È il 18 agosto 2024. Per la prima volta a Zingonia fa il suo ingresso Lazar Vujadin Samardzic, centrocampista acquistato dall’Udinese in prestito con diritto di riscatto e obbligo al verificarsi di determinate condizioni, poi maturate nel giugno successivo. Tradotto: circa 25 milioni di euro spesi dall’Atalanta per assicurarsi uno dei talenti tecnici più interessanti della Serie A.

Una spesa che, a quasi due anni di distanza, ha finito per trasformarsi in uno dei più grandi misteri della storia recente della Dea. Sì, perché in maglia nerazzurra Samardzic ha totalizzato solamente 2.972 minuti in tutte le competizioni, equivalenti a 33 partite intere da 90 minuti. In pratica, è come se in quasi due stagioni avesse giocato poco più di mezza annata da titolare. Eppure, quando è stato chiamato in causa, ha spesso risposto presente: 17 partecipazioni dirette ai gol, con 11 reti e 6 assist. Tradotto ancora: un gol o un assist ogni due partite. Numeri tutt’altro che banali.

Ma il dato più curioso è che tutto questo non gli ha mai garantito una vera centralità tecnica. Prima con Gian Piero Gasperini, poi con Ivan Juric e oggi con Raffaele Palladino. Allenatori diversi, stessa sensazione. Quella di un talento sempre apprezzato a parole (soprattutto per la sua dedizione in allenamento), ma mai considerato fino in fondo funzionale nella realtà. Il classe 2002, però, oggettivamente, resta un giocatore quasi unico nel suo genere: dribbling, tiro, visione di gioco, tempi d’inserimento e qualità e freddezza sui calci piazzati (basta pensare al rigore infilato sotto la traversa al 97’ contro il Dortmund, che ha regalato la qualificazione agli ottavi di Champions).

È, sostanzialmente, il classico numero 10 che nel calcio moderno fatica a trovare una collocazione, soprattutto in Italia, dove spesso si guarda prima alla struttura fisica che alla qualità tecnica. Detto questo, e tornando ai dati, nelle ultime cinque partite il serbo ha giocato soltanto una manciata di minuti in una sola occasione, prima di restare in panchina per quattro gare consecutive. Compresa quella contro la Lazio, dove Palladino gli ha preferito Ahanor e non lo ha così nemmeno mandato dal dischetto in una serata decisa ai rigori. Un dettaglio che lascia più di qualche interrogativo.
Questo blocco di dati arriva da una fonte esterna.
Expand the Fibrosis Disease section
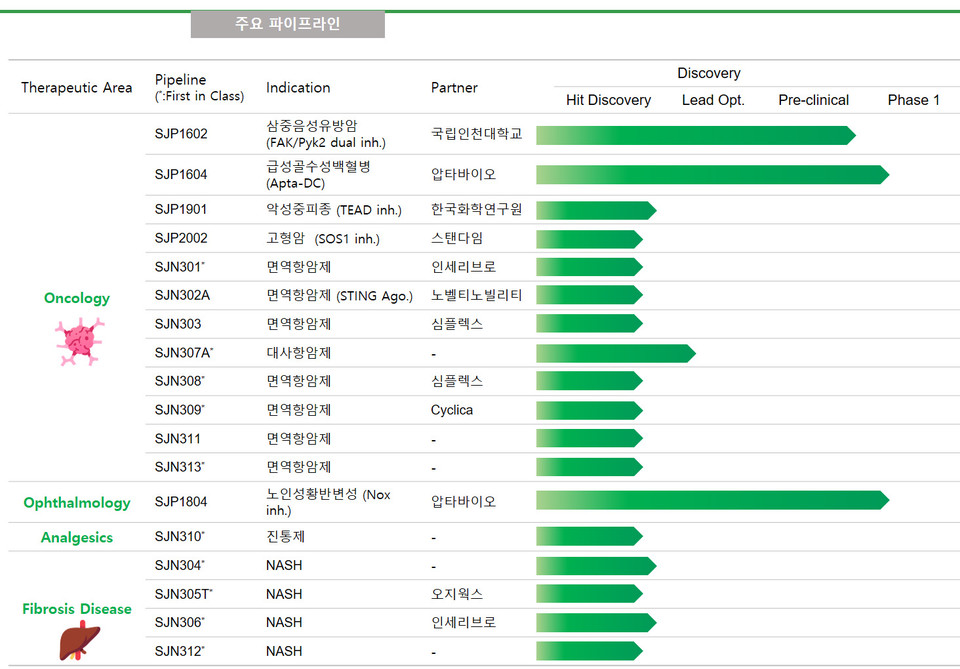[x=76, y=608]
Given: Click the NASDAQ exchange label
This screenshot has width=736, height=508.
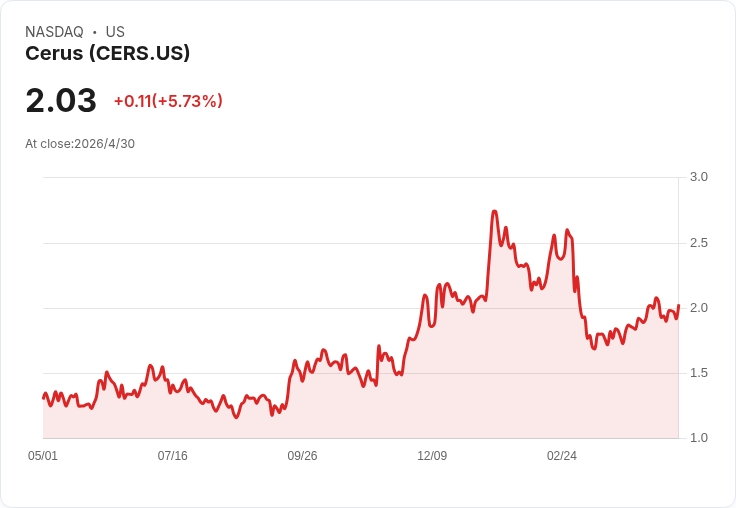Looking at the screenshot, I should point(54,32).
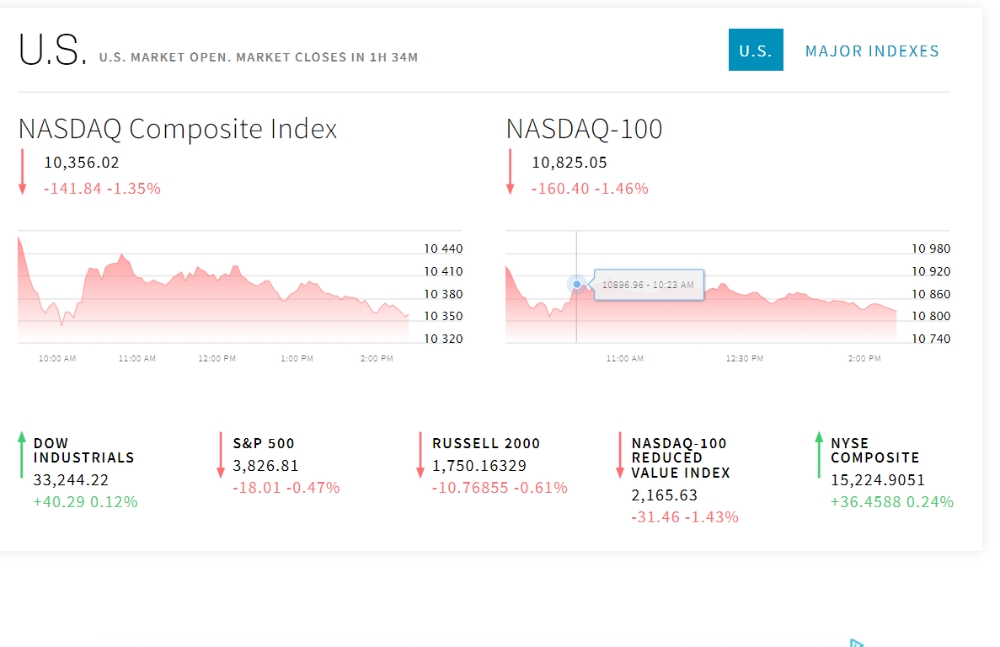Open the NASDAQ-100 Reduced Value Index
The width and height of the screenshot is (1000, 647).
pos(680,458)
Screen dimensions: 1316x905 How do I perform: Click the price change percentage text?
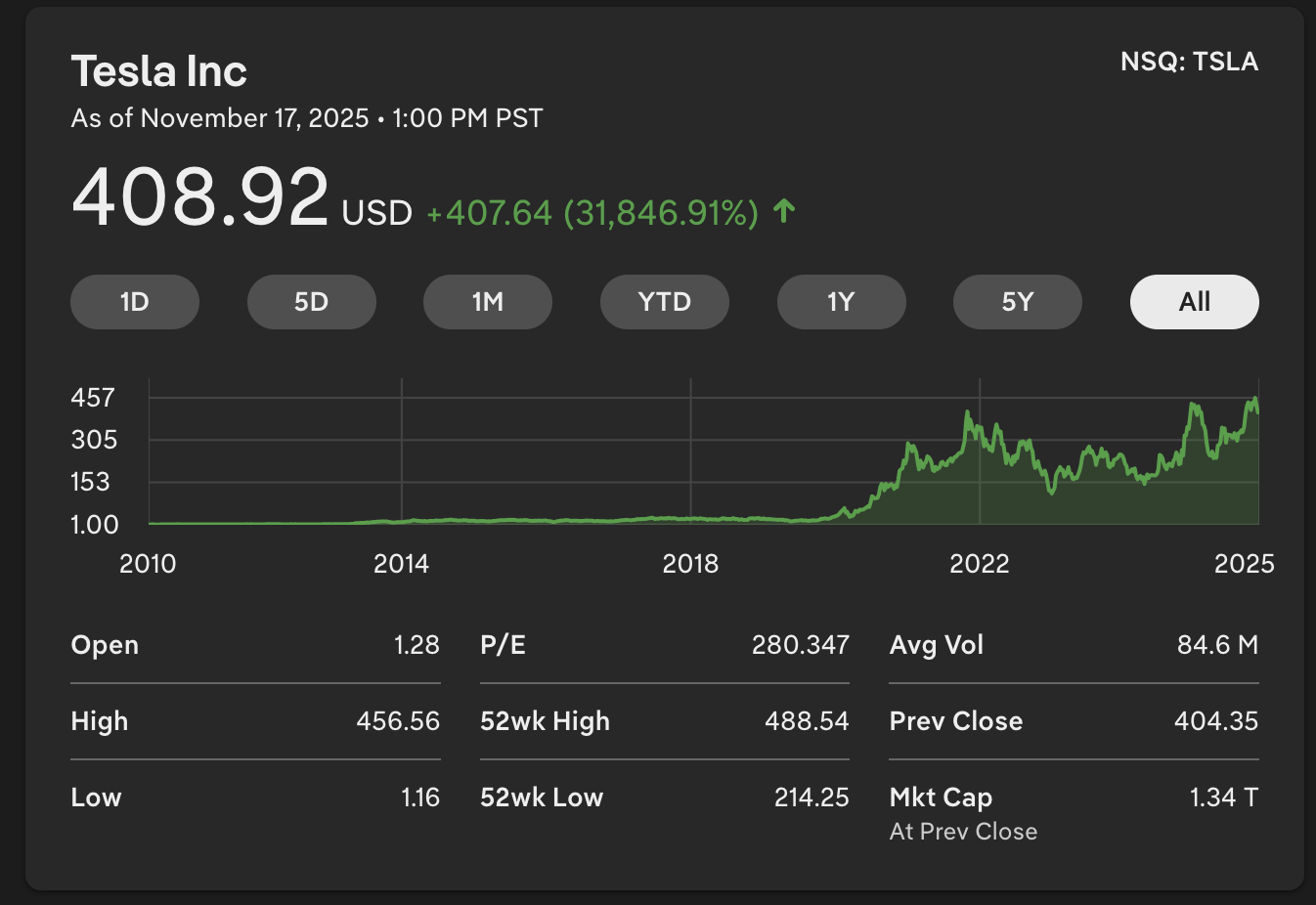pyautogui.click(x=661, y=213)
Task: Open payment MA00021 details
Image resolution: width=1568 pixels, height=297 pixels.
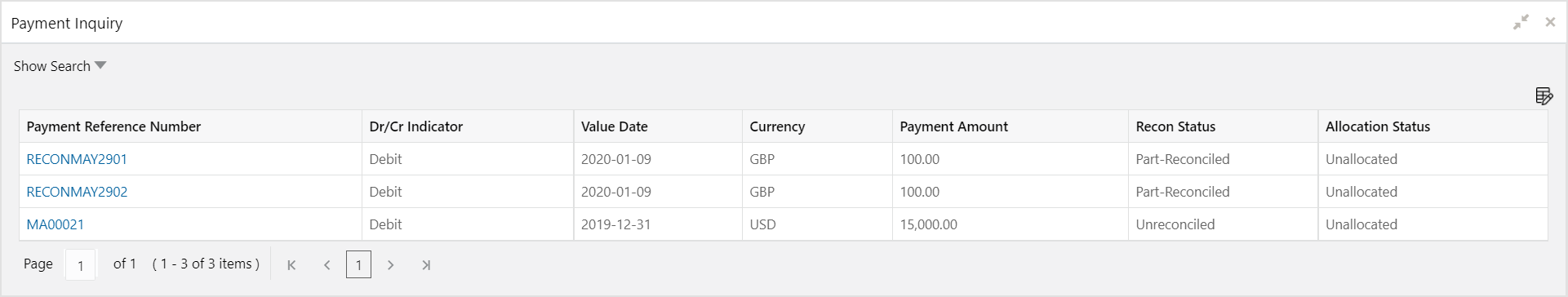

A questo punto è inevitabile pensare che, se dovessero arrivare altre esclusioni da qui a fine stagione, il finale della sua esperienza in nerazzurro sarebbe già scritto. Difficile infatti immaginare una permanenza a queste condizioni. Ed è forse questo il vero rimpianto: con maggiore continuità, considerando (ribadiamo) il talento tecnico che possiede, Samardzic sarebbe potuto essere molto più di un’alternativa.